(Information given Opens)

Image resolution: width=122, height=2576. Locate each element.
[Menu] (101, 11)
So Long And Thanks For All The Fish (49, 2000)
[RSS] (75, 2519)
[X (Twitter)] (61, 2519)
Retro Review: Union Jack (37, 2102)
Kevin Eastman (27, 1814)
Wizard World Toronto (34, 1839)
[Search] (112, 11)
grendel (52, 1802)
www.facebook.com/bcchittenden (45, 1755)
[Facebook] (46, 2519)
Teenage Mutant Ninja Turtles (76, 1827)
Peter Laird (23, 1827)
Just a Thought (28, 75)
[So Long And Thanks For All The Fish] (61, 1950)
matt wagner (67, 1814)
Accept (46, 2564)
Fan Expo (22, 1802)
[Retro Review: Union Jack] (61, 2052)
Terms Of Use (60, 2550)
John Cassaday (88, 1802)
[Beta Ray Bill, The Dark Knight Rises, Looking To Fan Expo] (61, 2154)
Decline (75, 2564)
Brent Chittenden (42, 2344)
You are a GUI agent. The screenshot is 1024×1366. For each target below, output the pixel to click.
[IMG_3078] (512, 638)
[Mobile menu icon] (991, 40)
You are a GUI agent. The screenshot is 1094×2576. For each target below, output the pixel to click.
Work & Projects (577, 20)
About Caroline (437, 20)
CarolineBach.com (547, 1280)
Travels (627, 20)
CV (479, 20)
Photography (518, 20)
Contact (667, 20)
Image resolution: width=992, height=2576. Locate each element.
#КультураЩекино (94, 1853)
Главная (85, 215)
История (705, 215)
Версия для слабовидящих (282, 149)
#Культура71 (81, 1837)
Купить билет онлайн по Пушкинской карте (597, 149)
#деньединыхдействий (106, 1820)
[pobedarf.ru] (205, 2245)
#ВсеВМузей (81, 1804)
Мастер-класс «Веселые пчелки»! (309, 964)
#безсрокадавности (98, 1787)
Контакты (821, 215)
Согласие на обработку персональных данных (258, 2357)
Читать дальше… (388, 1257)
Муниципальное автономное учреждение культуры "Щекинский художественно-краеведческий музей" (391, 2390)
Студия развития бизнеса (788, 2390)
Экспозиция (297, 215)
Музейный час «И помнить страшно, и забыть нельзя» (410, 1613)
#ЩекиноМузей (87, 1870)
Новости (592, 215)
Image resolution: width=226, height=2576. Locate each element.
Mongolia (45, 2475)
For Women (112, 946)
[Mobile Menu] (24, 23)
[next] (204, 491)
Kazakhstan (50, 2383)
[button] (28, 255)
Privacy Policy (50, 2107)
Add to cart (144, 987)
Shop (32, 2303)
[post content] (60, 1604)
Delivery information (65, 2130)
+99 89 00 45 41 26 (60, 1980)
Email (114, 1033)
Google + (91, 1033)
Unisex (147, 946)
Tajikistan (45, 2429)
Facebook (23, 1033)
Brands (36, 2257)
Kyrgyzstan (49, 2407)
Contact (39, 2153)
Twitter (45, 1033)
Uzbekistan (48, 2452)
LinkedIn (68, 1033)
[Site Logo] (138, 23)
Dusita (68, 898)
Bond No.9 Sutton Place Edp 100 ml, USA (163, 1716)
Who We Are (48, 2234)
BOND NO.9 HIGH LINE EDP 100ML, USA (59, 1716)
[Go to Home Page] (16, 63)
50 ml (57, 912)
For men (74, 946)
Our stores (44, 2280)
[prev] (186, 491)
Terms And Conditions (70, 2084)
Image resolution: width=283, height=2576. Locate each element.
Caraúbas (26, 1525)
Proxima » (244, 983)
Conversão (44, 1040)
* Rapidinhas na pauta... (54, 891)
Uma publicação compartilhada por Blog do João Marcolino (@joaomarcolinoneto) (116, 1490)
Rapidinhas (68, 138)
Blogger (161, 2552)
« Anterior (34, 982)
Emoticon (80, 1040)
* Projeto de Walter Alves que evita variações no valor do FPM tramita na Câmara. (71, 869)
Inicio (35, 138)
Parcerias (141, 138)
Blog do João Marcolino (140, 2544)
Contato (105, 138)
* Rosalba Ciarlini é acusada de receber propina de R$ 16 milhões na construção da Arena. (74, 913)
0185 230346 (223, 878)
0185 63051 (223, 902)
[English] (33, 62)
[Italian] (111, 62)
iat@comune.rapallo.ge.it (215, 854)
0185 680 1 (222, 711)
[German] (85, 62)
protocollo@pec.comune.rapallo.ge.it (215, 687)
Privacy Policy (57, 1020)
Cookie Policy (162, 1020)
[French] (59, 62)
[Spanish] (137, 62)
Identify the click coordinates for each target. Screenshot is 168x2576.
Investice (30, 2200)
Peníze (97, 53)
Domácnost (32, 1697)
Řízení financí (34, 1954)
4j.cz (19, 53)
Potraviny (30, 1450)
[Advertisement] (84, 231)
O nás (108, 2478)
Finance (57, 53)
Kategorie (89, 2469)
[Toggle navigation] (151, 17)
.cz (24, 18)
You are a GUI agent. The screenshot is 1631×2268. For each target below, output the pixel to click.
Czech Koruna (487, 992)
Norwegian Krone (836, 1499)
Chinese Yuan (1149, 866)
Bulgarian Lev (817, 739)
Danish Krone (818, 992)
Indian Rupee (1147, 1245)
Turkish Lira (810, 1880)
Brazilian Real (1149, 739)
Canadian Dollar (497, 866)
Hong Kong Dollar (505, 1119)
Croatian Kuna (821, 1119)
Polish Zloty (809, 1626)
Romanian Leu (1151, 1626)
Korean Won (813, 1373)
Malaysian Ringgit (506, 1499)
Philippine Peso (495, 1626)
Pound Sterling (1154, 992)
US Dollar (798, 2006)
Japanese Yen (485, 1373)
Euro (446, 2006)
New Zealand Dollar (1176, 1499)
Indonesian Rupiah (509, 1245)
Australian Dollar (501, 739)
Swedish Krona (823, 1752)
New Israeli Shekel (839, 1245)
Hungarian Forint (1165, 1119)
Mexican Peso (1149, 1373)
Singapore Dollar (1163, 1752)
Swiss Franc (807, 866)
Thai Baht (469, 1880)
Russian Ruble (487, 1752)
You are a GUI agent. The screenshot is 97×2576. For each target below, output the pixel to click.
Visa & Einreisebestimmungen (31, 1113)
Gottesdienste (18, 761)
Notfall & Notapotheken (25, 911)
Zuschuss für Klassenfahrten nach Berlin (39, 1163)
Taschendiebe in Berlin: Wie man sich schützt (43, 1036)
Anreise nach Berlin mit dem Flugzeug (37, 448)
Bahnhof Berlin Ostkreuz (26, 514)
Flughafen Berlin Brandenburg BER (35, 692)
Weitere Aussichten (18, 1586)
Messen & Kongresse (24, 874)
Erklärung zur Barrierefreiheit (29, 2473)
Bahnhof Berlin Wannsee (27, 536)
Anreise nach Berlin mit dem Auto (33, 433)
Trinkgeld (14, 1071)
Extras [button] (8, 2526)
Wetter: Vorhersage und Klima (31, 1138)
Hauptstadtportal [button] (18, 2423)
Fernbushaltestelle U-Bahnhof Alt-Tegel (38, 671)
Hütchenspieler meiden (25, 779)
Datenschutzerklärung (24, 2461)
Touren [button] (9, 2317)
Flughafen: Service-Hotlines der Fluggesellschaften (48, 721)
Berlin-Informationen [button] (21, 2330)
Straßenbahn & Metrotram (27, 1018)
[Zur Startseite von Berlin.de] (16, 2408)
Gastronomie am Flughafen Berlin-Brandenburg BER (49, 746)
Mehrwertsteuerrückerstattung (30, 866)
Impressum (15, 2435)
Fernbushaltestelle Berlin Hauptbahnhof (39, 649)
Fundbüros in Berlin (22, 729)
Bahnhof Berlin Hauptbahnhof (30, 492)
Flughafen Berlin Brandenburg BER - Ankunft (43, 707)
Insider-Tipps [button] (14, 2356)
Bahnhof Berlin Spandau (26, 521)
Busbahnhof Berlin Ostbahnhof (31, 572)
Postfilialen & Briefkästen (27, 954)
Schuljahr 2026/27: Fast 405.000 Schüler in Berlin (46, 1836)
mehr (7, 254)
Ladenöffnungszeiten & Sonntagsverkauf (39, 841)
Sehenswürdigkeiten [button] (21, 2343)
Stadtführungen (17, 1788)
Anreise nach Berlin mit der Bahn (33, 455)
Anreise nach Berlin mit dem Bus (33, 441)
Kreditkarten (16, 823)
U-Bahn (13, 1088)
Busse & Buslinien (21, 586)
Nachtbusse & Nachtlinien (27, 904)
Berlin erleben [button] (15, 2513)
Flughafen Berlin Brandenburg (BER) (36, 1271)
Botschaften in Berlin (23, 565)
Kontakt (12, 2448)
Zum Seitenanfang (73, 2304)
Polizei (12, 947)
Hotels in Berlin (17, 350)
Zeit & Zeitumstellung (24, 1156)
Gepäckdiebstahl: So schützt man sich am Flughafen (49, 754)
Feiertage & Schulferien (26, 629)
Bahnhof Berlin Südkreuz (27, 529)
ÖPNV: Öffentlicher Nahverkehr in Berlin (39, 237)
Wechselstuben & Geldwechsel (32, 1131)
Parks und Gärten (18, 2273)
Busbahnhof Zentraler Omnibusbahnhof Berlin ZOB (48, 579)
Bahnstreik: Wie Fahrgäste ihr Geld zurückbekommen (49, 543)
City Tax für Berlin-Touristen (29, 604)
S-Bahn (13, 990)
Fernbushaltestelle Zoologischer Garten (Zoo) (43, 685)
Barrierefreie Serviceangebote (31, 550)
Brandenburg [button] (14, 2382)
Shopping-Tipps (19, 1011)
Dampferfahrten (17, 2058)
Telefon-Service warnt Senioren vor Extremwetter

(Information given Closes)

> [Aim of the exercise]:
Please give an exact copy of the entries above, from the line with "Romanian Leu (1151, 1626)" down to the line with "New Israeli Shekel (839, 1245)", inclusive, and nothing else.

> [Solved exercise]:
Romanian Leu (1151, 1626)
Korean Won (813, 1373)
Malaysian Ringgit (506, 1499)
Philippine Peso (495, 1626)
Pound Sterling (1154, 992)
US Dollar (798, 2006)
Japanese Yen (485, 1373)
Euro (446, 2006)
New Zealand Dollar (1176, 1499)
Indonesian Rupiah (509, 1245)
Australian Dollar (501, 739)
Swedish Krona (823, 1752)
New Israeli Shekel (839, 1245)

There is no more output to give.